Deste modo, surgem cinco azulejos distintos, o primeiro consiste na réplica do padrão tradicional (AP 198) e os restantes surgem a partir de uma ampliação/ /variação deste. A sua utilização em simultâneo nos grandes planos, permitem criar a composição final. Relativamente ao troço lateral das escadas existentes, este é preenchido com azulejo de fundo “azul inglês”, destacando um poema a branco de homenagem à Rainha (Edmund Waller 1606–1687). A designação 5pm, inspira-se na teoria de que terá sido a Rainha a responsável pela introdução do ritual do chá na corte inglesa. Simultaneamente o atelier tem desenvolvido projectos para espaços interiores onde explora técnicas menos comuns, tal como a técnica dos enxaquetados, e desenvolvendo murais para diferentes locais. NY.NY. é um exemplo de um projecto desenvolvido para a recepção de um edifício co-living em Montclair nos EUA. Ainda dentro do tema Reconciliar e Transformar, atelier tem trabalhado em parceria com outros ateliers de arquitectura, em projectos, onde desenvolve o tema da reabilitação, nomeadamente em edifícios históricos e classificados com grandes espólios azulejar, vitimas de furto e vandalismo, onde o desafio é, como reutilizar o azulejo remanescente e como colmatar a lacuna, sendo que recorrer à réplica, por si só, não será o nosso modo de resposta. O projecto da Esperança, com Gabinete de Arquitectura Appleton & Domingos, é um bom exemplo disso. Aqui, perante o furto de Azulejo (do Séc. XVIII), propõem-se para o preenchimento das lacunas a criação de novo azulejo, utilizando as mesmas técnicas utilizadas no azulejo original: pintura à mão sobre uma chacota (base de azulejo) artesanal. Deste modo, é recuperada a continuidade do desenho original do painel.

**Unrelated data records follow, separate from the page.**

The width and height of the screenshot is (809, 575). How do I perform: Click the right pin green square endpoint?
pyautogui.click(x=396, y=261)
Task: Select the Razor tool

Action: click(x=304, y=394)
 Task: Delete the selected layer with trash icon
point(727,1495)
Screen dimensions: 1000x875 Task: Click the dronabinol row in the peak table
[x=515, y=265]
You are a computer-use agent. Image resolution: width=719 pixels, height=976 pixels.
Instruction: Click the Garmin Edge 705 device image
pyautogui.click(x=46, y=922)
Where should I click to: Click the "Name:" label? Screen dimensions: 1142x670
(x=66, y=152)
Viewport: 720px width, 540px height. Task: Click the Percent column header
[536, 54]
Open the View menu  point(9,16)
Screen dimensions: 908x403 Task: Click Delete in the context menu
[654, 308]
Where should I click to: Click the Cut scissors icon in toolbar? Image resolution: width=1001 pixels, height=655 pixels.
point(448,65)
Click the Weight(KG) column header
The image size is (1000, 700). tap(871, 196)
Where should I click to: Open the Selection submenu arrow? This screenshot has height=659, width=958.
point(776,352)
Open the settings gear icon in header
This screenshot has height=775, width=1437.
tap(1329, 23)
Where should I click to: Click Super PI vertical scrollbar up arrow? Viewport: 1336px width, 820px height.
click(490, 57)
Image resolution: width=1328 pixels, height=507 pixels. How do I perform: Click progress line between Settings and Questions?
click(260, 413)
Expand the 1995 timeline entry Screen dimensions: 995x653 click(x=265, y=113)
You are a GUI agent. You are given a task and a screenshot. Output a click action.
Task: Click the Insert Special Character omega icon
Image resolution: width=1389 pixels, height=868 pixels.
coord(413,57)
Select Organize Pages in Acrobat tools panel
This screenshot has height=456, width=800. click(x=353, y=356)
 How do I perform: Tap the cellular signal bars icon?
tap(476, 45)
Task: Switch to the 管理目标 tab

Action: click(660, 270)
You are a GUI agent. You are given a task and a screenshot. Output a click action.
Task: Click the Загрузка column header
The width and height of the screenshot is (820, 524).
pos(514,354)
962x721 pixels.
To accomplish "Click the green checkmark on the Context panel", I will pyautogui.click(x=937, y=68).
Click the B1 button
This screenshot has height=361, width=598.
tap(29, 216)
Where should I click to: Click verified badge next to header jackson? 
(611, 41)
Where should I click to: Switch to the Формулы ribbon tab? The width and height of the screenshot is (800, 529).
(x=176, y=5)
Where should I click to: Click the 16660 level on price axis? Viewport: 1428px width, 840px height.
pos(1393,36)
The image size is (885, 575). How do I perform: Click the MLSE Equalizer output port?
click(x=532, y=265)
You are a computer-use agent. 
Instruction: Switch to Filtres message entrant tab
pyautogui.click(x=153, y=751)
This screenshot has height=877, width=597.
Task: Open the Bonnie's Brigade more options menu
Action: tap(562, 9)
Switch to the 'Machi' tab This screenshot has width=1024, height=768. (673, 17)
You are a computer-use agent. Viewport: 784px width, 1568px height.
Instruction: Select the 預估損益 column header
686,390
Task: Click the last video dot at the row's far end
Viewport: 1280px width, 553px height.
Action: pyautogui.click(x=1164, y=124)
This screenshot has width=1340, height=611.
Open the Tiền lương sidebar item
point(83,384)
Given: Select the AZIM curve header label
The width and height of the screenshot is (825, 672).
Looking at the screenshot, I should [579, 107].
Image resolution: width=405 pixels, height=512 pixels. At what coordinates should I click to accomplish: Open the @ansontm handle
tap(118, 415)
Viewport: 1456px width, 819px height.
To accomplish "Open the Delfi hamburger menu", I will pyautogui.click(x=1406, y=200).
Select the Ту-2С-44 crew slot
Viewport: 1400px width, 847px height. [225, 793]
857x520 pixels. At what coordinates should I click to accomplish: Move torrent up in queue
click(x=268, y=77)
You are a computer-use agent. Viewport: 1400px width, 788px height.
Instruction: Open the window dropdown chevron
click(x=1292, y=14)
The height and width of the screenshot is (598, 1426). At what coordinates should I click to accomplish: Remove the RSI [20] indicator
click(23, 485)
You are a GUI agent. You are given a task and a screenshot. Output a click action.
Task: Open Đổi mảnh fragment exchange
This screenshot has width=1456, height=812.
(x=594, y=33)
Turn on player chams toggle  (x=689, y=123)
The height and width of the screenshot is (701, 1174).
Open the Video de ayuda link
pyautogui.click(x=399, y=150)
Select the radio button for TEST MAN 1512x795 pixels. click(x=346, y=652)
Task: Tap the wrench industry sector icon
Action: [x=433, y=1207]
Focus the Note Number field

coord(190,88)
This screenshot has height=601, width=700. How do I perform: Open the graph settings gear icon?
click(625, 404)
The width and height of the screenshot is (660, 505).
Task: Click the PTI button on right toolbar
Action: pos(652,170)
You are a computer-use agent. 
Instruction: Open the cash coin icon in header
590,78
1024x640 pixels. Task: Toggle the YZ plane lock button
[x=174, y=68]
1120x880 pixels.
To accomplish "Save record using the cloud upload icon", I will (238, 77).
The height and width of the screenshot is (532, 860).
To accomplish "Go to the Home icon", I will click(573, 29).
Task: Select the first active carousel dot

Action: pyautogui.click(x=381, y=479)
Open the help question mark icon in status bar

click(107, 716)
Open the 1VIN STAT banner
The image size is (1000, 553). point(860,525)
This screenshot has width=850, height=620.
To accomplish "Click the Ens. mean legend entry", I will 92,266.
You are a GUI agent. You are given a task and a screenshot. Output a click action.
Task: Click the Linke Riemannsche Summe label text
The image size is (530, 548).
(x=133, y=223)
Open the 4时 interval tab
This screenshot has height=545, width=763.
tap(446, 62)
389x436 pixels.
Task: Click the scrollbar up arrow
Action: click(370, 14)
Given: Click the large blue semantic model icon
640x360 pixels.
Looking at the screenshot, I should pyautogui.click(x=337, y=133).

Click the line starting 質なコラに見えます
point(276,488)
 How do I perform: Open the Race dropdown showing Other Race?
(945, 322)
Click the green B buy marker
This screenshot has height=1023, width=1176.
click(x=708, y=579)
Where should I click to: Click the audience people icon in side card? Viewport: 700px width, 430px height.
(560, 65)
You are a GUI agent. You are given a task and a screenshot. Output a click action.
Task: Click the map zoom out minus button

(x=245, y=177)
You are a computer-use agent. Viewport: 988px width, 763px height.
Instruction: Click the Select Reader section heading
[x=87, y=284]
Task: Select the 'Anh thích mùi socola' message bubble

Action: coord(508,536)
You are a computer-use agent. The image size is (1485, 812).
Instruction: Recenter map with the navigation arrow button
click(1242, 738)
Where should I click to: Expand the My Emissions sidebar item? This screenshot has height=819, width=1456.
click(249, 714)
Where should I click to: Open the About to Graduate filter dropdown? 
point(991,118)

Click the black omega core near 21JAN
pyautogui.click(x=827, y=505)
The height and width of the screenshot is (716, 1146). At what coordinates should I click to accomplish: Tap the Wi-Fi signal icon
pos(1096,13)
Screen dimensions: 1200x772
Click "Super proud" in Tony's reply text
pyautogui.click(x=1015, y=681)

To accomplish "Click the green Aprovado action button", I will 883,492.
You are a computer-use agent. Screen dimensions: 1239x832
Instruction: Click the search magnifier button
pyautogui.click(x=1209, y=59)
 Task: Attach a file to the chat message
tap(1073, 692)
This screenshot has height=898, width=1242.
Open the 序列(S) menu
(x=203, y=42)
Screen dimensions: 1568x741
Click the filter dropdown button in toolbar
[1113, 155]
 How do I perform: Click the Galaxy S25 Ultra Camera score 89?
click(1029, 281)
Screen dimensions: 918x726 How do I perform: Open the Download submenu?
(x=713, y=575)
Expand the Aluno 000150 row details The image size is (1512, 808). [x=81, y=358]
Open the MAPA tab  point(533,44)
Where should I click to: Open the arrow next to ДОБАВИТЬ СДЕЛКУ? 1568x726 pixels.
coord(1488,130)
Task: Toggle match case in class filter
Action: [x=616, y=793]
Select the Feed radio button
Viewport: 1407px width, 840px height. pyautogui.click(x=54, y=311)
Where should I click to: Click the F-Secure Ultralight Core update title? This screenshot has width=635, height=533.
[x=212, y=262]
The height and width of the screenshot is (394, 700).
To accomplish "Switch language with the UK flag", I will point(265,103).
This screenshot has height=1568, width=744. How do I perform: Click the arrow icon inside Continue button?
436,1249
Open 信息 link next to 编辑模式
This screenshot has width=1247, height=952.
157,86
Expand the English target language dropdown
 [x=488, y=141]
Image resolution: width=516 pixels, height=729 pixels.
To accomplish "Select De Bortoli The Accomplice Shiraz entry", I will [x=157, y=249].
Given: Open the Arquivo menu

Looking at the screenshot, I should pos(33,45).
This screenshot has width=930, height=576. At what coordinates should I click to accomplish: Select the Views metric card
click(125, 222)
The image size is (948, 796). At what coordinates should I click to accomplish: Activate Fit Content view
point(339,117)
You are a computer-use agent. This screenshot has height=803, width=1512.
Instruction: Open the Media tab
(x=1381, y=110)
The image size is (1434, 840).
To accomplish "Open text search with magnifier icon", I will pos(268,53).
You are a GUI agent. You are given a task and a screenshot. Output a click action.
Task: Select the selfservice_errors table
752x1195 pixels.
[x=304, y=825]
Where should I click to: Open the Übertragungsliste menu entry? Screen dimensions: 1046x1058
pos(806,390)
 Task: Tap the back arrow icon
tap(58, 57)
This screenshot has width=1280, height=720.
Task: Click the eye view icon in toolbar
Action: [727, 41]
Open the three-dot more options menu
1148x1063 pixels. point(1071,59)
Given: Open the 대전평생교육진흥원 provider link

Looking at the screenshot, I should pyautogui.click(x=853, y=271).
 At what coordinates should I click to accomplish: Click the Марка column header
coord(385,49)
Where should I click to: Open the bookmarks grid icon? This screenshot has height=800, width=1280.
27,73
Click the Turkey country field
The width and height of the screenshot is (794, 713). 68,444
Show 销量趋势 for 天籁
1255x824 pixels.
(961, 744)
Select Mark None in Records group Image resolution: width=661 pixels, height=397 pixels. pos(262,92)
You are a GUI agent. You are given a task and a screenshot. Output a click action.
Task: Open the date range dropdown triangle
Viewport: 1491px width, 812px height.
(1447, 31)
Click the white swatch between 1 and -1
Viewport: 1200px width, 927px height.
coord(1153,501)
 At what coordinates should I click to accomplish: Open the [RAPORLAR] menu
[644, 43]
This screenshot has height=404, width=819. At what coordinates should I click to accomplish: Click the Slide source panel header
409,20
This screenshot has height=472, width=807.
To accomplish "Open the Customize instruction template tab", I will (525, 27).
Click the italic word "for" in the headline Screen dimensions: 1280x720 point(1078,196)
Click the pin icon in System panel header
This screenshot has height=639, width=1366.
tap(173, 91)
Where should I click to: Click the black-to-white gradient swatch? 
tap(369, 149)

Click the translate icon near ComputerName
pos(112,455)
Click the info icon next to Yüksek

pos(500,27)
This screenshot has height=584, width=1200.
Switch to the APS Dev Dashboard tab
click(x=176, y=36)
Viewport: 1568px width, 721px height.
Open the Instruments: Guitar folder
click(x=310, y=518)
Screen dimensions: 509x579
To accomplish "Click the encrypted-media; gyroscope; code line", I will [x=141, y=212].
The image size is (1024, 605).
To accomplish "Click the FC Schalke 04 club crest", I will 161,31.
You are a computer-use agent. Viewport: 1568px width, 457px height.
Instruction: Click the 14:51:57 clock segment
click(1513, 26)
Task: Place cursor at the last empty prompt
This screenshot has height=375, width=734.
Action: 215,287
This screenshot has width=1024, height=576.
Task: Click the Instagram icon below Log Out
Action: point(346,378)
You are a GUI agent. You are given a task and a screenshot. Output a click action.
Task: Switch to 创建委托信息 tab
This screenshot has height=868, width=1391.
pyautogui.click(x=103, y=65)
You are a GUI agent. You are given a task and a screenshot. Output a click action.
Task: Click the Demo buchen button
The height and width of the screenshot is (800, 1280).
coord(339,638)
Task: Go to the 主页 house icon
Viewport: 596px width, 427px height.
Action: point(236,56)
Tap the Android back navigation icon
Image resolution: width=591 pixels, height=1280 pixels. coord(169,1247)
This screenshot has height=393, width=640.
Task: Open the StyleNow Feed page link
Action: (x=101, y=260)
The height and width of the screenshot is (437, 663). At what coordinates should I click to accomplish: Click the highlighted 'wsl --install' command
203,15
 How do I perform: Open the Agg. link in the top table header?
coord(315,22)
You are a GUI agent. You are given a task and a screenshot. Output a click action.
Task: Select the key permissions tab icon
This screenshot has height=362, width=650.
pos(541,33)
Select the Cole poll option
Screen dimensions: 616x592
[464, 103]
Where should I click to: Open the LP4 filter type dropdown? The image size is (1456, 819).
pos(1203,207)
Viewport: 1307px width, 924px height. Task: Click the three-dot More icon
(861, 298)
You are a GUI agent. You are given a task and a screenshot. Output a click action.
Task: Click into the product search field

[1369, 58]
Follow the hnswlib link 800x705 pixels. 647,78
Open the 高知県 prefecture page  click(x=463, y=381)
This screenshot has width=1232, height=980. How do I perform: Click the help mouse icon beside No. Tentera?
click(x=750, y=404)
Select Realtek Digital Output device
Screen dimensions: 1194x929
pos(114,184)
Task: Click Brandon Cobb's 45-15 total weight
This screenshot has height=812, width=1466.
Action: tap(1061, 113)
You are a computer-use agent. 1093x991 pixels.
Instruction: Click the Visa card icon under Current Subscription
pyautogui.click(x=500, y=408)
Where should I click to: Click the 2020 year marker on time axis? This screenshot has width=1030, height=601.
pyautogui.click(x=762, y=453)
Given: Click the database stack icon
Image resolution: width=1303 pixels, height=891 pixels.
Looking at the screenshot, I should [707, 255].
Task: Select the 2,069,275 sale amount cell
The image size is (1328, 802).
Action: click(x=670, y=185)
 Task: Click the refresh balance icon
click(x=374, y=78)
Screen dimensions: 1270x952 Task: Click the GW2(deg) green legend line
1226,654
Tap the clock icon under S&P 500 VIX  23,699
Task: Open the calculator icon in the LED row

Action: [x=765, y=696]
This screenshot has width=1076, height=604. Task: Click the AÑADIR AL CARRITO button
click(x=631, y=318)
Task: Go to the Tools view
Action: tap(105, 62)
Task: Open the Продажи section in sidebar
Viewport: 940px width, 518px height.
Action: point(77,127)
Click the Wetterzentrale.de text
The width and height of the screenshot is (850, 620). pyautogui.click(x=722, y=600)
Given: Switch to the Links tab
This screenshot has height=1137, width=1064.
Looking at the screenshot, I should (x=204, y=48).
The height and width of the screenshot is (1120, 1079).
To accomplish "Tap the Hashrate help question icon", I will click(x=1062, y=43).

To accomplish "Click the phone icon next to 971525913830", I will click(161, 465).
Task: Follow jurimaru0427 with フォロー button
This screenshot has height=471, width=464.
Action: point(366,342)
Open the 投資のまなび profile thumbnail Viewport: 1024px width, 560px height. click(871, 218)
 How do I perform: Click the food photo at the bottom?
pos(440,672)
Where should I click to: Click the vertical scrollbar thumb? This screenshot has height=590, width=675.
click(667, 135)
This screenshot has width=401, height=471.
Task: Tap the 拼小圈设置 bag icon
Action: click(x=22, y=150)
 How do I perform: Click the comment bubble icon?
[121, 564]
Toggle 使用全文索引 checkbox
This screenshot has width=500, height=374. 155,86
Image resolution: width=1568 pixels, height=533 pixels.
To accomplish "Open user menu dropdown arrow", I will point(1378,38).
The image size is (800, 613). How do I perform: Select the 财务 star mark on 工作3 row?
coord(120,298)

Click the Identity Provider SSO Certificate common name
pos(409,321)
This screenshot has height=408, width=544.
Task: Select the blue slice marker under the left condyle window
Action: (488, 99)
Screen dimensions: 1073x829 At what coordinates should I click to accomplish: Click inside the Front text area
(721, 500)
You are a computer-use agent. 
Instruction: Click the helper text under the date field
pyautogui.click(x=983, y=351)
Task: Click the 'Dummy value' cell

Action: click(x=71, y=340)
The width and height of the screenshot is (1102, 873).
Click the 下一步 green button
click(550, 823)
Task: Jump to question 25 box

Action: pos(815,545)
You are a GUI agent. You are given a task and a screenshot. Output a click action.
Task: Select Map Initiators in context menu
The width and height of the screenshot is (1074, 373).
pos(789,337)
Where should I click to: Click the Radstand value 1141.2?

No entanto, não se pretende colmatar a lacuna com uma cópia exacta, mas antes revelando e expondo essa diferença. Assim, propõe-se que o desenho (sustentado em fotografias de arquivo de 2004 - antes do furto) seja contínuo mas que a cor seja diferente (preto e branco), revelando, claramente, que se trata de um outro momento, agora contemporâneo.
Biografias
Catarina Almada Negreiros (CAN) Licenciada em Arquitectura pela Faculdade de Arquitectura da Universidade de Lisboa, em 1996, com Programa Erasmus no Istituto Universitario di Architettura di Venezia, Veneza em Itália (1995). Catarina Almada Negreiros estagiou no atelier londrino MUF: ART/ARCHITECTURE entre 1997 e 1999. Em 2002 concluiu o mestrado em arquitectura na G.S.D. Universidade de Harvard, em 2011, o mestrado em Comunicação e Artes, na F.C.S.H., Universidade Nova de Lisboa. Anos antes, em 2000, tinha fundado, com a sua irmã Rita Almada Negreiros, os ateliers de Santa Catarina, em Lisboa e em 2002 can ran arquitectura.. Rita Almada Negreiros (RAN) Licenciada em Arquitectura pela Universidade Lusíada de Lisboa, em 1994, Rita Almada Negreiros estagiou nos ateliers Wilmotte&Associés, em Paris (1994-1997) e BCQ Arquitectes (1997-1998) e ainda no atelier do arquitecto Jordi Castel (1998-1999), estes últimos em Barcelona. Anos antes, em 2000, tinha fundado, com a sua irmã Catarina Almada Negreiros, os ateliers de Santa Catarina, em Lisboa e em 2002 can ran arquitectura.